● **Do this**:
Reproduce the listing below word for word, leaving every line as it stands.
-- Start Recorded data --
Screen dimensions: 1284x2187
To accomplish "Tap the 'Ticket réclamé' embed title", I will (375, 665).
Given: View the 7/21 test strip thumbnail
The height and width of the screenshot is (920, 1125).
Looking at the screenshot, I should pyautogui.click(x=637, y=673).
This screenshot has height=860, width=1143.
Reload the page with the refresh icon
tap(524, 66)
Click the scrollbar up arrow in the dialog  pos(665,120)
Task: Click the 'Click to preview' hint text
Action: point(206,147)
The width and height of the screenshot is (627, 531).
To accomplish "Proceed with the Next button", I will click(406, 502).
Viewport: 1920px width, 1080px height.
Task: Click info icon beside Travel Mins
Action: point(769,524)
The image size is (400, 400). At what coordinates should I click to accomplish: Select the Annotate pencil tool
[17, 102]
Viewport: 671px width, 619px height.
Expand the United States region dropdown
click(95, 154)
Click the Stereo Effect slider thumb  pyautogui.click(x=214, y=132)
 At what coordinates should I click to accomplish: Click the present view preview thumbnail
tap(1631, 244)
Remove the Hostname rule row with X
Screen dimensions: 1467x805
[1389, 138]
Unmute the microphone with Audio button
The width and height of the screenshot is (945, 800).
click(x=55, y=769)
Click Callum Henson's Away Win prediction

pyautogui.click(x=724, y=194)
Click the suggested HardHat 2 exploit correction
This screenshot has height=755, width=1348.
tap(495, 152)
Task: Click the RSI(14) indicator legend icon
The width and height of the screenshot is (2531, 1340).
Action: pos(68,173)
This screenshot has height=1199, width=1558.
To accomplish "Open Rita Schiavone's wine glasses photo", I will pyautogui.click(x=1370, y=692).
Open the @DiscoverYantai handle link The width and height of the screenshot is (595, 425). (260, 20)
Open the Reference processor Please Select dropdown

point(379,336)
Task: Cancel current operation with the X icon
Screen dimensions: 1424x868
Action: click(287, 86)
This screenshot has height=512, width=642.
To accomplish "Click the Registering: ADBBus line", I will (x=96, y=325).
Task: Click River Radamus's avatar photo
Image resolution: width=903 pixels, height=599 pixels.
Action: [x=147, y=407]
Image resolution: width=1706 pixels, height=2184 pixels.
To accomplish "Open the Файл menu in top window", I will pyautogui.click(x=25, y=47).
-- End Recorded data --
● **Full solution**:
Screen dimensions: 1284x2187
To accomplish "Tap the 'Ticket réclamé' embed title", I will (375, 665).
Given: View the 7/21 test strip thumbnail
The height and width of the screenshot is (920, 1125).
Looking at the screenshot, I should pyautogui.click(x=637, y=673).
This screenshot has height=860, width=1143.
Reload the page with the refresh icon
tap(524, 66)
Click the scrollbar up arrow in the dialog  pos(665,120)
Task: Click the 'Click to preview' hint text
Action: point(206,147)
The width and height of the screenshot is (627, 531).
To accomplish "Proceed with the Next button", I will click(406, 502).
Viewport: 1920px width, 1080px height.
Task: Click info icon beside Travel Mins
Action: point(769,524)
The image size is (400, 400). At what coordinates should I click to accomplish: Select the Annotate pencil tool
[17, 102]
Viewport: 671px width, 619px height.
Expand the United States region dropdown
click(95, 154)
Click the Stereo Effect slider thumb  pyautogui.click(x=214, y=132)
 At what coordinates should I click to accomplish: Click the present view preview thumbnail
tap(1631, 244)
Remove the Hostname rule row with X
Screen dimensions: 1467x805
[1389, 138]
Unmute the microphone with Audio button
The width and height of the screenshot is (945, 800).
click(x=55, y=769)
Click Callum Henson's Away Win prediction

pyautogui.click(x=724, y=194)
Click the suggested HardHat 2 exploit correction
This screenshot has height=755, width=1348.
tap(495, 152)
Task: Click the RSI(14) indicator legend icon
The width and height of the screenshot is (2531, 1340).
Action: pos(68,173)
This screenshot has height=1199, width=1558.
To accomplish "Open Rita Schiavone's wine glasses photo", I will pyautogui.click(x=1370, y=692).
Open the @DiscoverYantai handle link The width and height of the screenshot is (595, 425). (260, 20)
Open the Reference processor Please Select dropdown

point(379,336)
Task: Cancel current operation with the X icon
Screen dimensions: 1424x868
Action: click(287, 86)
This screenshot has height=512, width=642.
To accomplish "Click the Registering: ADBBus line", I will (x=96, y=325).
Task: Click River Radamus's avatar photo
Image resolution: width=903 pixels, height=599 pixels.
Action: [x=147, y=407]
Image resolution: width=1706 pixels, height=2184 pixels.
To accomplish "Open the Файл menu in top window", I will pyautogui.click(x=25, y=47).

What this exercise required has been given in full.